Rosalia halted, getting her bearings, looking all around for her dog. The man’s voice was echoing around the courtyard along with whimpering and foreign words, both coming from somewhere to her right. Warily, Rosalia made her way toward it, spying the shelter there between a balustrade of curving archways that shone like ice in the moonlight. Something was moving there, but as Rosalia approached the dog came hurrying back out, barking a warning.
The man’s words echoed from the covered passage, the words unfamiliar but the tone clear. “Help me,” he was saying. “Help me.” Rosalia felt sure of it.
Rosalia leaned down, touching her hand to the dog’s neck as it looked plaintively up at her. “What is it, boy?” she muttered, keeping her voice low.
At that instant Domi came running from the narrow passage entrance behind her, legs pumping as she rushed to join Rosalia and the mongrel. “Don’t…just…run off,” she stormed breathlessly. She was covered in dirt from the walls, her pale face powdered with white dust, her hair in disarray.
Rosalia g
lared at her, left hand raised for silence. Then she indicated the space between the archways. As she did so, a gurgling scream rent the air, echoing around the courtyard like tumbling waves crashing against the shore.
Rosalia hurried forward, drawing a hidden knife from her sleeve as she leaped through the closest archway. The man’s voice was loud in here, squawking off the walls like a parrot’s caw. There was a figure there in the darkness, a tall man, thin with narrow shoulders, a shimmer of silver glistening beside him like a full-length mirror.
It took a second for Rosalia’s eyes to adjust as the dog scurried over to her side, barking again. In that instant, the shadow she had taken to be a man became just another shadow against the wall, and the glistering mirror light winked out as if a cloud had smothered the moon.
Rosalia searched the walled area, hearing the man’s voice again, realizing it had an artificial quality to it. It was Grant, his words tinny over the transistor radio pickup—a compact unit no larger than a football crashed on its side against the wall, the microphone hanging loosely on a coiling wire beside it.
“Hassood?” Grant’s voice chirruped with urgency. “Hassood? Come in.” Water sloshed around the radio, disappearing down a drain.

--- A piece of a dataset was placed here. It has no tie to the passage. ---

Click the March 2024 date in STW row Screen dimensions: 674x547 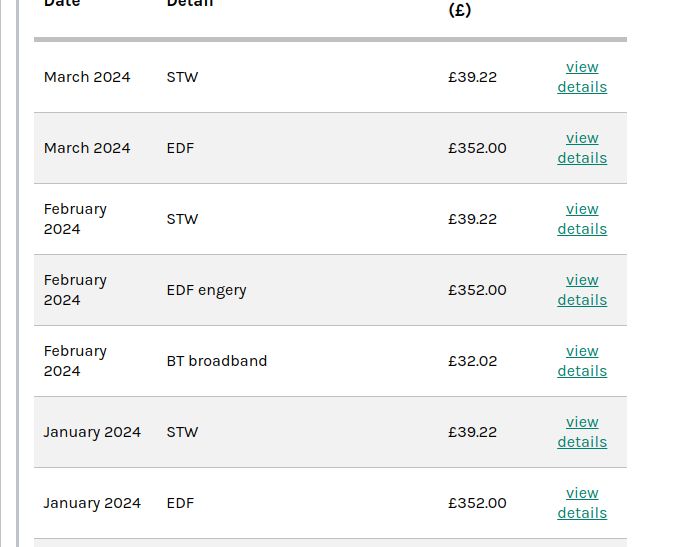pos(87,77)
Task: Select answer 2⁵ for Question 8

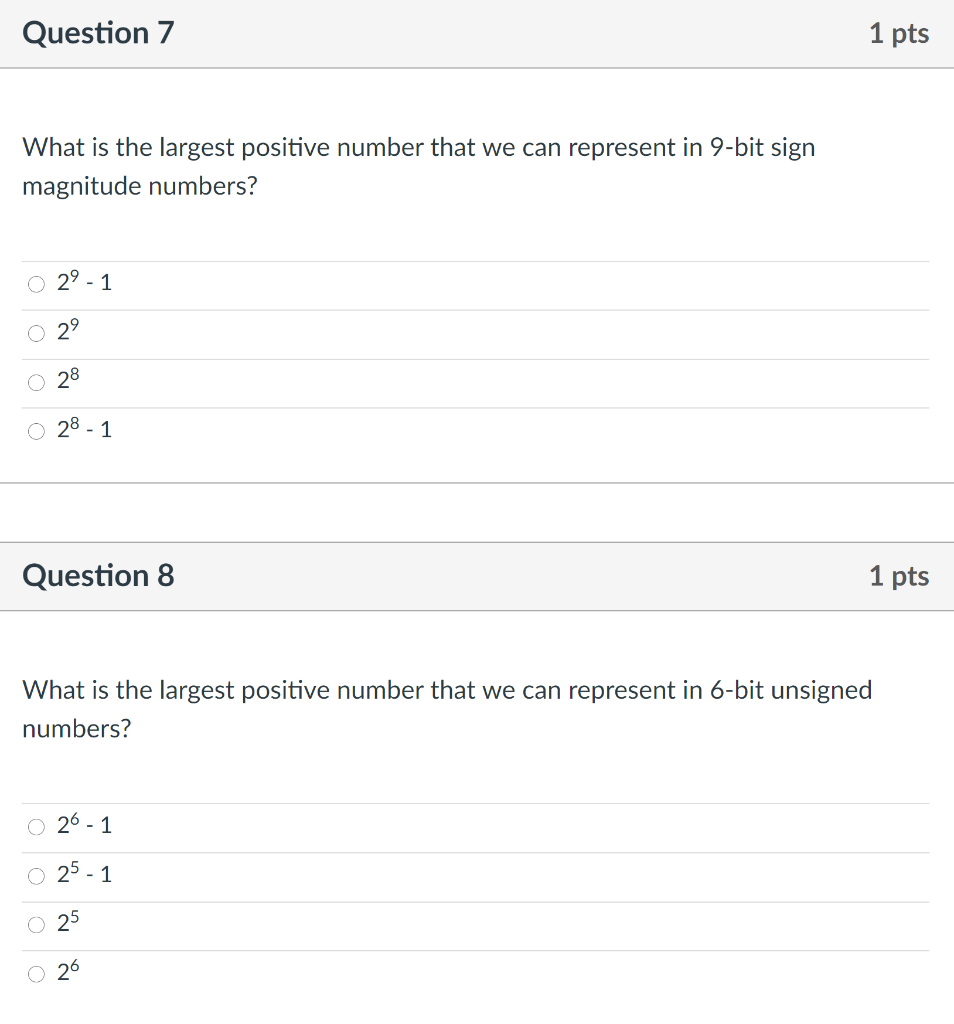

Domi had entered the covered area now, engaging her hidden Commtact as she recognized Grant’s voice. “He’s not here.” She continued speaking, explaining about the discarded radio receiver, that no one was around.
Rosalia ignored the exchange. Her eyes had been drawn to the dark shadow on the wall, a shadow in the shape of a man, tall and thin with narrow shoulders. Pacing forward, Rosalia touched her hand to the dark stain, pressing her palm gently against it after just a moment’s consideration, her eyes narrowing. It was damp; warm and damp.
Chapter 9
“Didn’t you get the memo, Kane?” the red-haired woman had said, her emerald eyes narrowed into wicked slits. “All the heroes are dead.”

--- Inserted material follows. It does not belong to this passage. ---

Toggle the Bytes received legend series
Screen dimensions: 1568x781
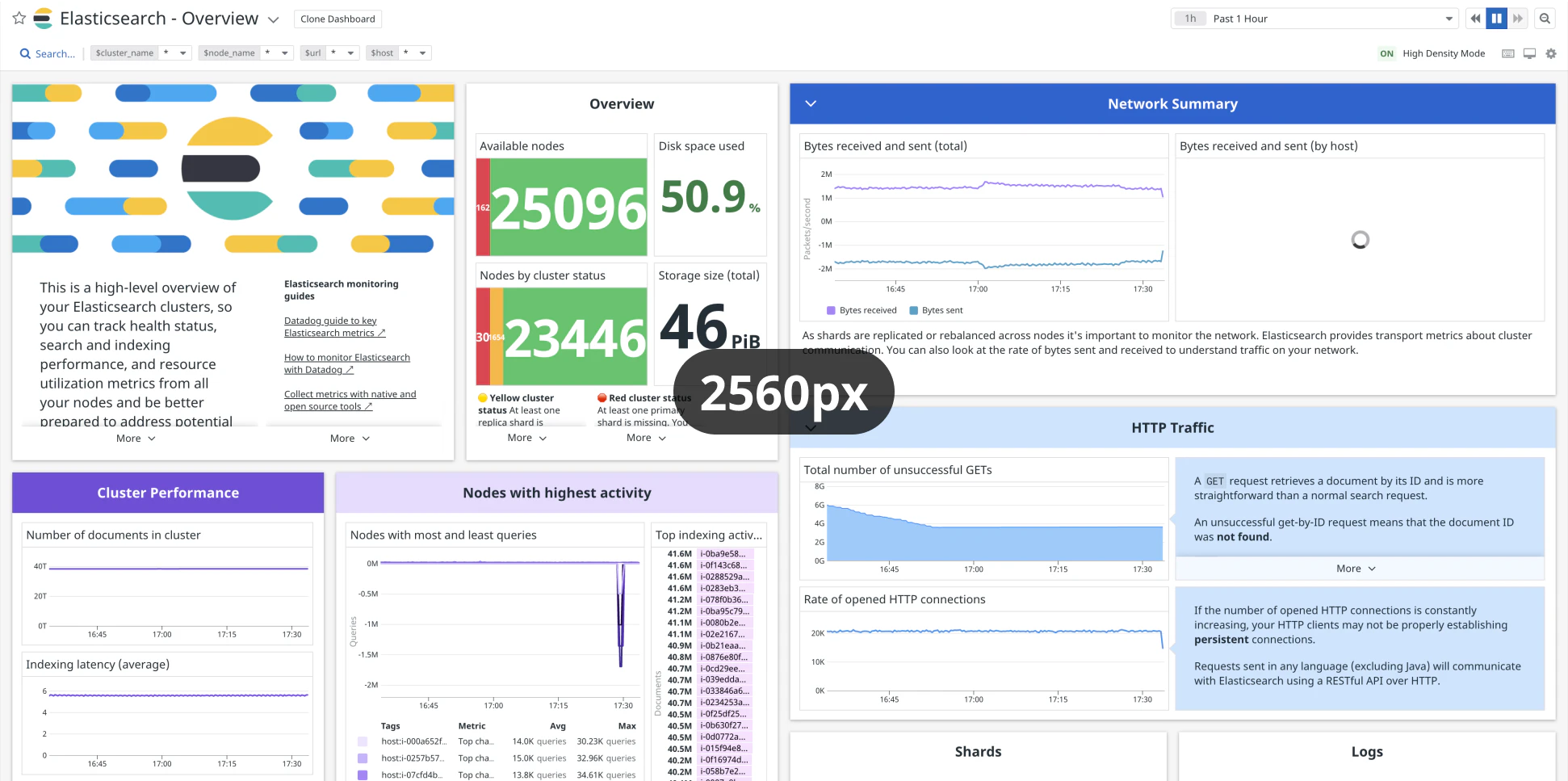pyautogui.click(x=862, y=310)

A whisper of gun smoke trailed from the muzzle of the TP-9 semiautomatic in her hand. The handgun was the final piece of evidence—as if he had needed it—that she had been the one who had shot Kane, emptying a clip into his chest as he reached for her in the cavern beneath Snakefishville. Kane had stumbled backward under the impact of those 9 mm slugs, their force dissipated by his shadow suit but still powerful enough to knock his exhausted body back into the Chalice of Rebirth. Its amber mists had wafted in front of his eyes as his vision dimmed and he lost consciousness, and the very last thing he had seen was the redhead—Brigid Baptiste—and the girl called Quav disappear into the hazy glow of the interphaser’s quantum window, stepping into nonspace and on to their next destination, leaving Kane struggling for his life in the Chalice of Rebirth.